Salah was arrested for leading a university protest denouncing the killing of another student. He and his colleagues demanded the removal of so-called “jihadi crews,” groups of armed government supporters stationed at universities to crush any protests — one tool of the government to silence dissent.
Human rights groups have frequently denounced Sudan’s use of torture. Amnesty International in a report last month pointed to arrests of students, activists, rights workers and journalists from 2012-2014, some of whom faced torture and other abuses.
The arrest — and an earlier one also over protests — gave Saleh an experience in the ways of torture.
“The main concept is humiliation,” he said.

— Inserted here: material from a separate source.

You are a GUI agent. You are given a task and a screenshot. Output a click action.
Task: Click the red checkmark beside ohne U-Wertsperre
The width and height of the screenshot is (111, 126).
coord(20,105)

Detention, he said, aims to instill fear in the detainee by controlling and isolating him.
“In the end, I keep this in my mind,” Salah said. “The death of an individual will not kill the cause.”
THE NEWSPAPER EDITOR
When the weekly newspaper Al-Midan ran a statement by a rebel group supporting protesters demanding better services, authorities quickly confiscated the edition. The paper’s chief editor, Madeha Abdullah, was hauled before prosecutors and charged with “attempting to topple the constitutional system” — a crime punishable by death.
When she heard the charges, “the prosecutor wondered why I was so cool,” Abdullah recalled.
Probably because it was nothing new for Sudan’s journalists. Newspapers are heavily censored, and editions are often pulled from the shelves after publication. On Feb. 14 alone, more than 15 different papers had that day’s edition confiscated. Journalists never know the reason as the measures are taken without written orders.
Abdullah said security authorities instruct editors over the phone on topics to avoid — the International Criminal Court, the conflict in Darfur, economic problems or corruption. Editors who don’t comply are summoned for prosecution.
From 2011 to 2013, Al-Midan —which is connected to Sudan’s Communist Party — was censored or banned nearly every week, though it was still able to appear on line.
Abdullah said the stress of being banned and censored is even worse than prosecution. “We keep working. We send the paper to the print house. They stop the publication,” she said. Her case has not been sent to trial and she suspects the charges will not be pursued — just left open to use against her later if needed.
The government also uses its monopoly over advertising to put a financial squeeze on papers.
“They wage different wars,” Abdullah said. “There is direct war through confiscation and censorship. There is an indirect siege on the paper’s resources.”